• Ejercicio escrito A: Resume en forma de lista, más breve, el párrafo del fragmento sobre la amistad que empieza con "Pero cuando se supone", conservando sus ideas principales.

• Fragmento de página:
========================================

Se suscita aún otra cuestión, y se pregunta si, cuando es uno dichoso, tiene necesidad o no de amigos. En efecto, se dice, los hombres absolutamente afortunados e independientes para nada necesitan la amistad, puesto que disfrutan de todos los bienes; y además, bastándose a sí mismos, no tienen necesidades [259] que satisfacer, siendo así que el amigo, que es otro yo, debe procurarnos lo que no podamos conseguir por nosotros mismos. Esto es lo que pensaba el poeta cuando decía{183}: 
«Cuando el cielo os sostiene, ¿qué necesidad tenéis de amigos?» 
Pero cuando se supone que tiene todos los bienes el hombre dichoso, es un absurdo evidentemente no concederle también los amigos, porque precisamente los amigos son el más precioso de los bienes exteriores. Pero más aún; si la amistad consiste más en dispensar beneficios que en recibirlos; si lo propio de la virtud y del hombre virtuoso es hacer el bien en rededor suyo; y si su propósito debe de ser el servir mejor a los amigos que a los extraños, se sigue de aquí que el hombre de bien tendrá necesidad de gentes que puedan recibir de él beneficios. 
He aquí por qué se pregunta también, si es en la desgracia o en la fortuna cuando hay necesidad de amigos, porque si el hombre en desgracia tiene necesidad de personas que le socorran, el hombre afortunado no tiene menos necesidad de personas a quienes poder dispensar el bien. A mi entender es el más solemne absurdo convertir al hombre dichoso en un solitario separado del resto de los hombres. ¿Quién accedería a poseer todos los bienes del mundo, si se le pusiera por condición de que sólo pudiera usar de ellos para sí sólo? El hombre es un ser sociable{184}, la naturaleza le ha hecho para vivir con sus semejantes, y esta ley se aplica igualmente al hombre dichoso; porque posee todos los bienes que puede producir la naturaleza, y como evidentemente vale más vivir con amigos y personas distinguidas que con extraños o con el vulgo, es claro que el hombre dichoso tiene precisamente necesidad de amigos.

========================================

• Ejercicio escrito B: Dispón como tabla Markdown, con las columnas «Núm» y «Contenido», las líneas del listado que van desde la que contiene "View Catalogue (251, 353)" hasta el final del listado, ambas incluidas. Numera cada fila y omite las líneas en blanco.

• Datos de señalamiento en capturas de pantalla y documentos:

========================================

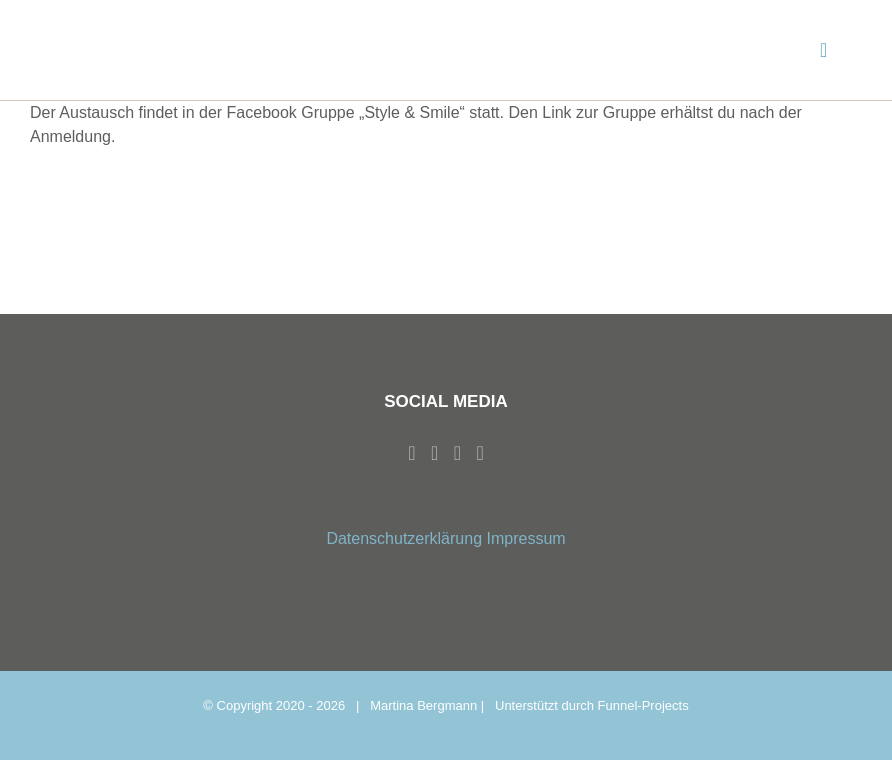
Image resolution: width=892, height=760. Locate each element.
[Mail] (479, 453)
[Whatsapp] (457, 453)
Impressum (525, 538)
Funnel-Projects (643, 705)
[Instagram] (434, 453)
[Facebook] (411, 453)
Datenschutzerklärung (404, 538)
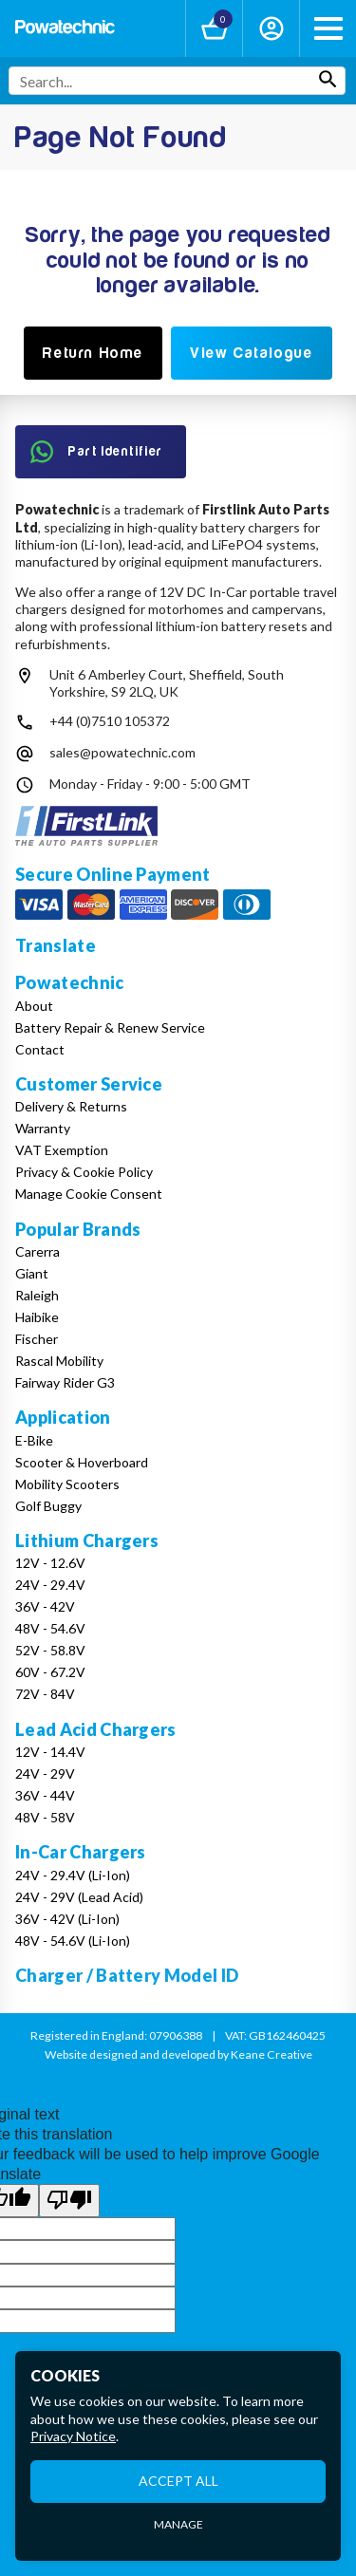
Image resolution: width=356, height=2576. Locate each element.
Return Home (93, 353)
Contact (40, 1049)
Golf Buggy (48, 1506)
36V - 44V (45, 1795)
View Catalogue (251, 353)
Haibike (37, 1317)
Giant (31, 1273)
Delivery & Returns (71, 1106)
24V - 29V (45, 1773)
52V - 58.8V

========================================

• Respuesta del ejercicio A:
- Si el hombre dichoso posee todos los bienes, es absurdo no concederle también los amigos, que son el más precioso de los bienes exteriores.
- La amistad consiste más en dispensar beneficios que en recibirlos.
- Lo propio del hombre virtuoso es hacer el bien a su alrededor y servir mejor a los amigos que a los extraños.
- Por tanto, el hombre de bien necesita personas que puedan recibir de él beneficios.

• Respuesta del ejercicio B:
| Núm | Contenido |
|---|---|
| 1 | View Catalogue (251, 353) |
| 2 | Haibike (37, 1317) |
| 3 | Giant (31, 1273) |
| 4 | Delivery & Returns (71, 1106) |
| 5 | 24V - 29V (45, 1773) |
| 6 | 52V - 58.8V |